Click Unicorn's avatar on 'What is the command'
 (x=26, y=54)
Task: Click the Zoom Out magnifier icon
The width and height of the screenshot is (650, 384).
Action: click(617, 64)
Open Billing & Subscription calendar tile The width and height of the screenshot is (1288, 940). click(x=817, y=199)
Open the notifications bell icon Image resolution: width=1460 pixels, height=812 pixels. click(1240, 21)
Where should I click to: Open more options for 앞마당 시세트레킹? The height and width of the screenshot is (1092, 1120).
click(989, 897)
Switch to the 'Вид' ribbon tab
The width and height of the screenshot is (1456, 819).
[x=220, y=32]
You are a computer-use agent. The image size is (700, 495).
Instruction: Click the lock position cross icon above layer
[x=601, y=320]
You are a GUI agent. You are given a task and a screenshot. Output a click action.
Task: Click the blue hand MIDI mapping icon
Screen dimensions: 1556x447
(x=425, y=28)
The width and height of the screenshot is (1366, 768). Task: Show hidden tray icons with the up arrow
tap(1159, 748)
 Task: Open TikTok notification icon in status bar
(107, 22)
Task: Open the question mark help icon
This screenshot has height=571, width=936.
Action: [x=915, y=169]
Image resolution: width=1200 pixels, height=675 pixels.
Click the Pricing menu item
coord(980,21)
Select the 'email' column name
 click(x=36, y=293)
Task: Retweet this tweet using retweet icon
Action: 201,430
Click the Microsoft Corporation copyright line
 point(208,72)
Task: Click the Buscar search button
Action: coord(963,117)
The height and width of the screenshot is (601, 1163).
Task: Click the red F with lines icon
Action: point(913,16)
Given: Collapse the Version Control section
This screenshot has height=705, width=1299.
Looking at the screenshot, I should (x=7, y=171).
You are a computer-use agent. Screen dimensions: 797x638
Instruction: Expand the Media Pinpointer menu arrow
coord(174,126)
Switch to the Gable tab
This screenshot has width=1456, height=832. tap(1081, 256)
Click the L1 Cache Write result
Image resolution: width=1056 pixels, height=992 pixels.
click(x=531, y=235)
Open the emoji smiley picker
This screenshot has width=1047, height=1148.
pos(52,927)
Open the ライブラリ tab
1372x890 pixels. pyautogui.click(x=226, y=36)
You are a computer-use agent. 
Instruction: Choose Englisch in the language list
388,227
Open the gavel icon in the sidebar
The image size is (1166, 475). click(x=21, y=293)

-------------------------

[TRY IT] Every line of the records above where the string "computer" is found should be copied.

[OUTPUT OF THE TASK]
You are a computer-use agent. The image size is (700, 495).
You are a computer-use agent. Screen dimensions: 797x638
You are a computer-use agent. 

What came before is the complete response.